# [Source material]
###
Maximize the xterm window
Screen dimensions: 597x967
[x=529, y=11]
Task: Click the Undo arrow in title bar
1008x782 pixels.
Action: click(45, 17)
###
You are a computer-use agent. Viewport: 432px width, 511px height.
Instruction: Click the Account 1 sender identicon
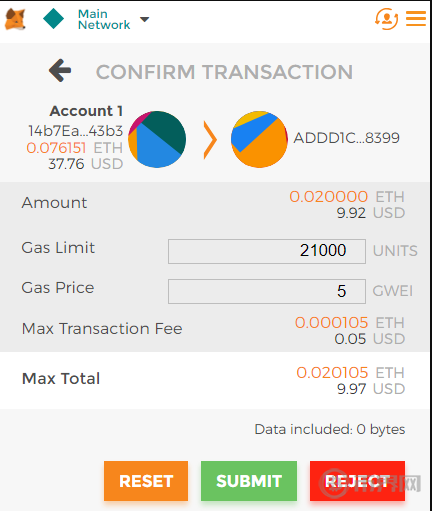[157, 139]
###
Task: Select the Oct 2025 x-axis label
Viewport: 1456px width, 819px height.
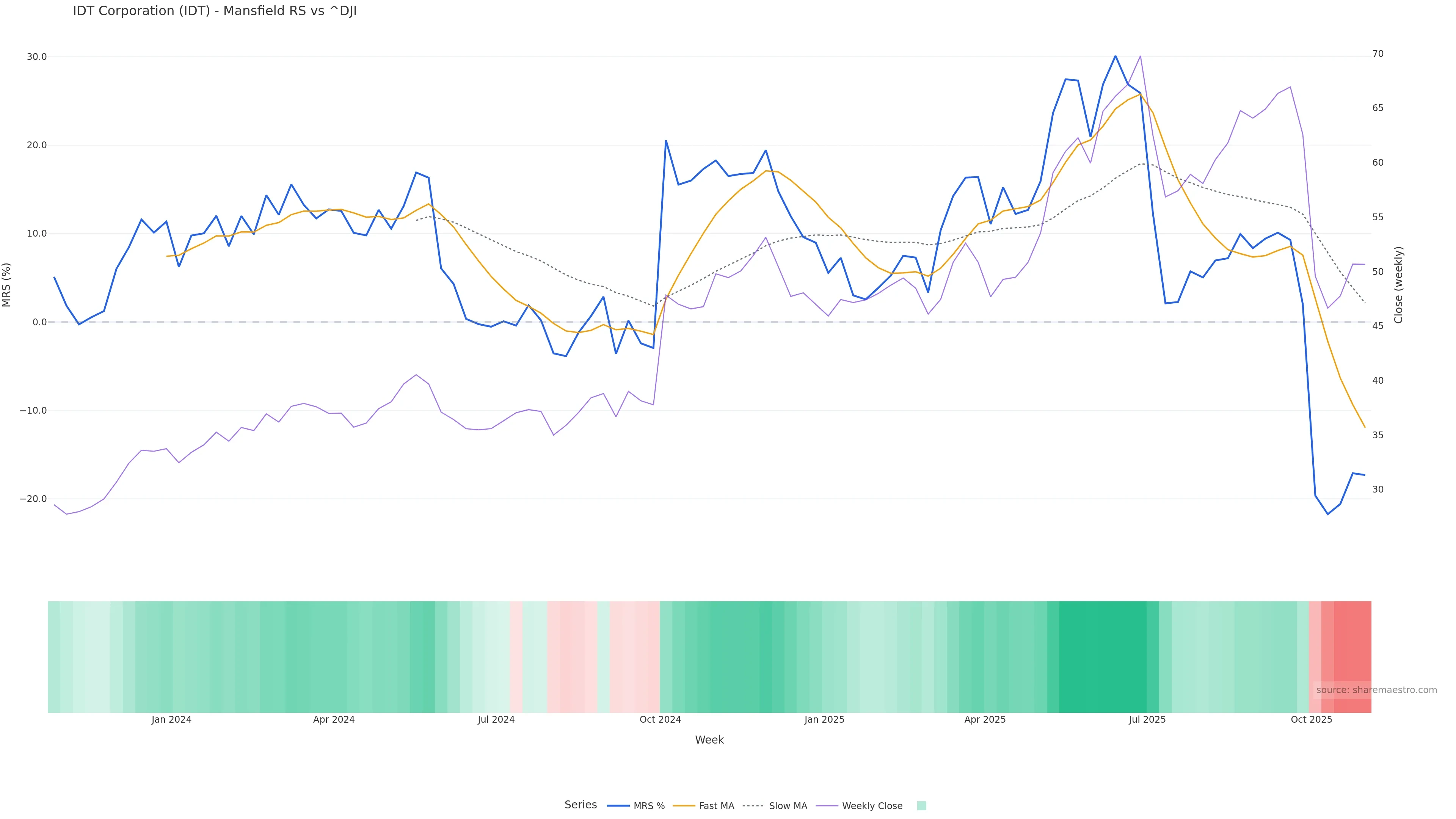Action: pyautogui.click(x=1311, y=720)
###
# [Activity]
Please say how many lines in the entries hold the string "Task". Give only the number.

# [Your solution]
2